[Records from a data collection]
· · ·

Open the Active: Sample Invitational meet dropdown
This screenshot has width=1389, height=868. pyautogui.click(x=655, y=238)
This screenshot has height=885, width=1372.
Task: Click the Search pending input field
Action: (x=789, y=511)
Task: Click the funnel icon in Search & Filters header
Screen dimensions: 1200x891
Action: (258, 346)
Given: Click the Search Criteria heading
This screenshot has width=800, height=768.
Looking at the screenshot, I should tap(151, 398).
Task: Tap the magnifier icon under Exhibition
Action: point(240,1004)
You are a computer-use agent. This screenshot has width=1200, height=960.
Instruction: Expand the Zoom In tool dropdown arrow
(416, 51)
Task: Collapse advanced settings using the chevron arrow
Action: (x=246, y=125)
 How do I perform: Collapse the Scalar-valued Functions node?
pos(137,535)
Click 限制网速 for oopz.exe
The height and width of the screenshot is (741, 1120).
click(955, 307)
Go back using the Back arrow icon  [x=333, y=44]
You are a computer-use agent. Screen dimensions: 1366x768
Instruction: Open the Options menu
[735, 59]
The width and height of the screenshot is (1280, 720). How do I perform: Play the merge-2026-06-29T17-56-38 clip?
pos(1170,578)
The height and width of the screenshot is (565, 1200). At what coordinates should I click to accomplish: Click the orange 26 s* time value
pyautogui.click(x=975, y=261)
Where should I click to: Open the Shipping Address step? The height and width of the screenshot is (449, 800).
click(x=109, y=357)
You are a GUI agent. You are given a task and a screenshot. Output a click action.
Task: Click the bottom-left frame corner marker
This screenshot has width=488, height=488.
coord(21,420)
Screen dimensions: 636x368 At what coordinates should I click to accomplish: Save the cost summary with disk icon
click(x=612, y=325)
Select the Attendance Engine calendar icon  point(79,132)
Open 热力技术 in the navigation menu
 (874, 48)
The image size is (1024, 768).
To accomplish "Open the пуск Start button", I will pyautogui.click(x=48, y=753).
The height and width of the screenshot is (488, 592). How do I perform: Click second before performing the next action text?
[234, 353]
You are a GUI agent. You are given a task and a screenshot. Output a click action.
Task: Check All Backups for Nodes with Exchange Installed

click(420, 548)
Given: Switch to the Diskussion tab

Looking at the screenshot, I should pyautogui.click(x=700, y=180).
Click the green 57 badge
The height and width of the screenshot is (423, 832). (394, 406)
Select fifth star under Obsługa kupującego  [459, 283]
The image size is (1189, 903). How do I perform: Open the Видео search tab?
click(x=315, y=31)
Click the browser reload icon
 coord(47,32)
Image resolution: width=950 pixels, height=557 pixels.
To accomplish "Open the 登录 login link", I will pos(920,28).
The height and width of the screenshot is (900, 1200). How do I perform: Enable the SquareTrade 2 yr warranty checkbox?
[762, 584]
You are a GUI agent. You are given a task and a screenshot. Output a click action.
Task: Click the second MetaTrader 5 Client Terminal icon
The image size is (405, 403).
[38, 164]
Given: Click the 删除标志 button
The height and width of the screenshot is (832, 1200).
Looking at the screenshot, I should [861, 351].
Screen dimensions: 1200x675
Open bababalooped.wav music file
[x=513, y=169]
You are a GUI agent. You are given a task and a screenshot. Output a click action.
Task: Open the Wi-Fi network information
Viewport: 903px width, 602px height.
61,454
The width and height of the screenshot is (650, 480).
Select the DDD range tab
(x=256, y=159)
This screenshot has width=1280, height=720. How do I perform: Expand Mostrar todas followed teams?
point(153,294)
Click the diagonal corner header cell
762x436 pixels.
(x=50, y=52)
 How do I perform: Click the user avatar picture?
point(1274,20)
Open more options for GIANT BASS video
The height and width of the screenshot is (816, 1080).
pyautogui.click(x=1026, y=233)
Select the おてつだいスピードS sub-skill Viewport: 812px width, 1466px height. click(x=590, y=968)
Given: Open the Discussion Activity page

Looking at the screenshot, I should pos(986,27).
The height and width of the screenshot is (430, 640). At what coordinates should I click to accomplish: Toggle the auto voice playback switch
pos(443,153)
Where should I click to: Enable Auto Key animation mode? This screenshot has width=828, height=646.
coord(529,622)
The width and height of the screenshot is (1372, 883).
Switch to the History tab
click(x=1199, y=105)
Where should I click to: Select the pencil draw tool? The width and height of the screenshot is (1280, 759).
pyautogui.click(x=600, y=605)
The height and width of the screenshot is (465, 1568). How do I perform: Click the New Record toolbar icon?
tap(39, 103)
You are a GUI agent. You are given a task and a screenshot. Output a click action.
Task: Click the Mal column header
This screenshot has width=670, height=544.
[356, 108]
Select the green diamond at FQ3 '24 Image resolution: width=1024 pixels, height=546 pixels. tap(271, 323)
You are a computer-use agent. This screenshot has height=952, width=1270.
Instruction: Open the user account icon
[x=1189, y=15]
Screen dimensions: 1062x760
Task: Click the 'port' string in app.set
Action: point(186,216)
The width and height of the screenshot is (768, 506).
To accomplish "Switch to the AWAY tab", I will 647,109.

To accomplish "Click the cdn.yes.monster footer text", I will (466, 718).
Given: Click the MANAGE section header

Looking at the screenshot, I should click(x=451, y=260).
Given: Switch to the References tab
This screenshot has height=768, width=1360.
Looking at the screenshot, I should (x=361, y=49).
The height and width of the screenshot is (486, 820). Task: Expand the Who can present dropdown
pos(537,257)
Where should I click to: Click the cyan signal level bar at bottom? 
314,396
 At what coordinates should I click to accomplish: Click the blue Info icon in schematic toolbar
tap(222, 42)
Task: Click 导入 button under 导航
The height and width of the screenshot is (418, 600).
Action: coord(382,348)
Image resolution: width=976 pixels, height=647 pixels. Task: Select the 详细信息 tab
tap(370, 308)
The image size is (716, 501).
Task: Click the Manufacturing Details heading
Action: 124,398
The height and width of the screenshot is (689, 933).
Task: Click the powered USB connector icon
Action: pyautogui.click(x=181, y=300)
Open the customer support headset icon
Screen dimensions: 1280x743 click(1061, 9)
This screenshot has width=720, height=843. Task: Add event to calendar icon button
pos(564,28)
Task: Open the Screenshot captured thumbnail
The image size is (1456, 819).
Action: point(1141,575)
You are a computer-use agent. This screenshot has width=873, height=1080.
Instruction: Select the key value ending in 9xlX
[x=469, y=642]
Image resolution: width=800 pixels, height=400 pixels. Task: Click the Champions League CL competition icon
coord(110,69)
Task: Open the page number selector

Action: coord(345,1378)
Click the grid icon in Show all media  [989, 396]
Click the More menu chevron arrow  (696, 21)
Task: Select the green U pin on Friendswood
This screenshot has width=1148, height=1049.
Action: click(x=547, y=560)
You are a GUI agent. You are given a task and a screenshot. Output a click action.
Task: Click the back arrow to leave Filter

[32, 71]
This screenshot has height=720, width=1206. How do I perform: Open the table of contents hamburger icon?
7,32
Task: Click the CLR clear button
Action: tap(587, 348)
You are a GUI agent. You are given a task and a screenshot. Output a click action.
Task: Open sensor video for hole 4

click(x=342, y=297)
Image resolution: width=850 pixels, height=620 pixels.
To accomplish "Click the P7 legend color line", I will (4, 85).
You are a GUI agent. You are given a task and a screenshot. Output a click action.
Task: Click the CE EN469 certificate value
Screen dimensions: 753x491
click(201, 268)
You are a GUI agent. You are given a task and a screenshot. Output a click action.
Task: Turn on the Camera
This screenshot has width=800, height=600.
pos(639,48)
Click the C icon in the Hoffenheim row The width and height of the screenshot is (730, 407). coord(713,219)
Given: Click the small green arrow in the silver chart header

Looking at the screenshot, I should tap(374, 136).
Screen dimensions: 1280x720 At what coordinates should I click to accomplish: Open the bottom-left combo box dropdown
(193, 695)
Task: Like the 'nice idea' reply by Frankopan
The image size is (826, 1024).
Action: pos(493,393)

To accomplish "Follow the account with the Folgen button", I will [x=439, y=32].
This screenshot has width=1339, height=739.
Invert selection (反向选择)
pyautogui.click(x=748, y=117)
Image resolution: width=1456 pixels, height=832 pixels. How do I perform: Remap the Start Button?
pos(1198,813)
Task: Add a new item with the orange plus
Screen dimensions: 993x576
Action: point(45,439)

· · ·

* **EXERCISE PROMPT**:
Repeat exactly the lines of the records from the one containing "Task: Like the 'nice idea' reply by Frankopan" to the last, and include no line outside that stretch.

* **REPLY TO THE EXERCISE**:
Task: Like the 'nice idea' reply by Frankopan
The image size is (826, 1024).
Action: pos(493,393)

To accomplish "Follow the account with the Folgen button", I will [x=439, y=32].
This screenshot has width=1339, height=739.
Invert selection (反向选择)
pyautogui.click(x=748, y=117)
Image resolution: width=1456 pixels, height=832 pixels. How do I perform: Remap the Start Button?
pos(1198,813)
Task: Add a new item with the orange plus
Screen dimensions: 993x576
Action: point(45,439)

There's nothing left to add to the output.